While the shortage of major currencies on the foreign exchange market continues to raise concerns, the practice of “forward rates” by banks and exchange dealers is further aggravating the situation. Some also mention the risk of the black market.

A banker, a currency specialist, is categorical. On condition of anonymity, he indicates that the current situation is critical. “Already, there is a strong appreciation of major currencies such as the dollar, the euro and the pound sterling,” he says. On Tuesday, July 2, he cites, the dollar was selling at Rs 48.35, the euro at Rs 52 and the pound sterling had already crossed the Rs 60 mark. Following the trend, the banker points out that currencies will appreciate further in the days, even weeks to come.

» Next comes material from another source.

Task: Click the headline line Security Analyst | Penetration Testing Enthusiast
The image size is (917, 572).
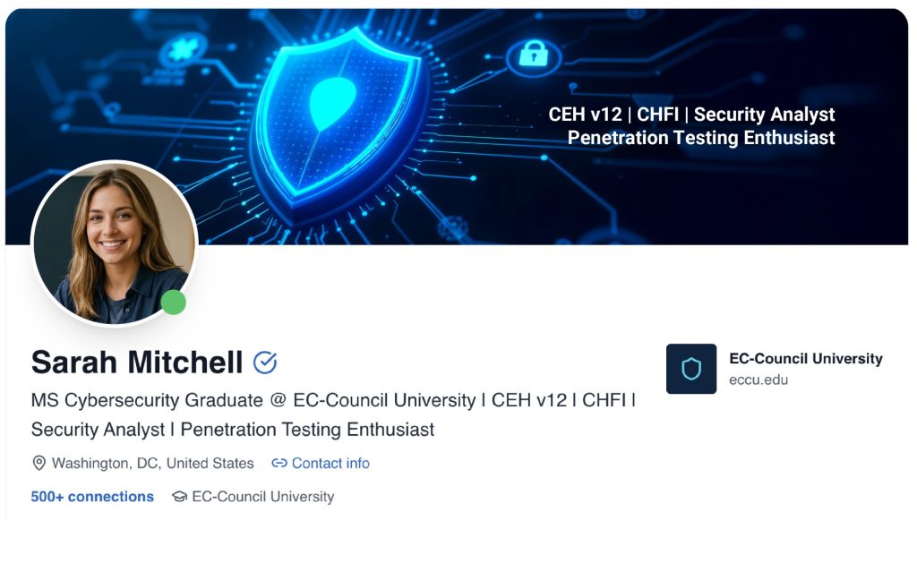Action: pos(233,430)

To take advantage of this situation and make good deals, some money changers and commercial banks are practicing the “forward rate”, also known as the forward rate, he observes. The “forward rate”, explains the banker, allows money changers as well as banks to sell currencies at a value beyond the official rate. “For example, recently, a currency exchange office sold the euro at Rs 52.50 while the price was officially displayed at Rs 51.50 that day”, he indicates. If the difference may, at first glance, seem insignificant, at only one rupee, “this type of transaction is done in large amounts, i.e. from 50,000 euros and more. So, the profit is also enormous”.

A legal practice

The “forward rate” is a completely legal practice, the banker continues. “For example, if a company knows that it will need dollars in six months, it can enter into a forward contract to buy these dollars at a fixed rate today,” he emphasizes. However, he believes that some credit institutions and currency traders abuse this practice, which further aggravates the shortage of foreign currency on the market.

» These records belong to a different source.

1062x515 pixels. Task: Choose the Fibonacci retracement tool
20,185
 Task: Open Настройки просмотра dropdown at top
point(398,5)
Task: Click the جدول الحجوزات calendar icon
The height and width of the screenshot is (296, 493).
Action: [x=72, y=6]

Faced with this situation, the Bank of Mauritius (BoM) must intervene and establish strict guidelines to ensure that there is no abuse, insists the banker. The losers of the “forward rate”, he argues, are mainly those who cannot afford to buy in large quantities: “These include small traders, those who go on trips and those who continue their studies abroad.”

Beelal Baichoo.

Compliance consultant Beelal Baichoo says the currency shortage is not new. “If you talk to traders, importers and other operators, you understand that this shortage has been going on for quite some time,” he says. In fact, says Amit Bakhirta, CEO of ANNEAU, the hard currency crisis is partly due to a shortage that has accumulated since the COVID-19 pandemic and partly due to the BoM’s preference for a weaker currency. “This is amplifying the supply-demand shock in the banking system, where commercial banks and market participants have lost confidence in the rupee. They are increasing the demand for stronger currencies, while their supply has remained extremely limited,” he explains.

Moreover, he adds, in the current liquidity squeeze, exporters are less likely to sell and dump their “precious” foreign exchange, fearing further weakening of the rupee. “This leads them not to sell their foreign exchange and hoard it, similar to commercial banks, where the more the rupee depreciates, the higher their foreign exchange earnings from segment B activities, and hence they are likely to report higher rupee-denominated revenues and profits,” says Amit Bakhirta.

From an interest rate differential perspective, the carry of the US dollar and the euro is more attractive to investors today than the rupee. So, he continues, globally, as the monetary environment tightens, a liquidity crisis is expected. “And so this downward spiral that is not resolved is fueling, among other things, a catastrophic negative reputation of our international financial jurisdiction,” laments Amit Bakhirta.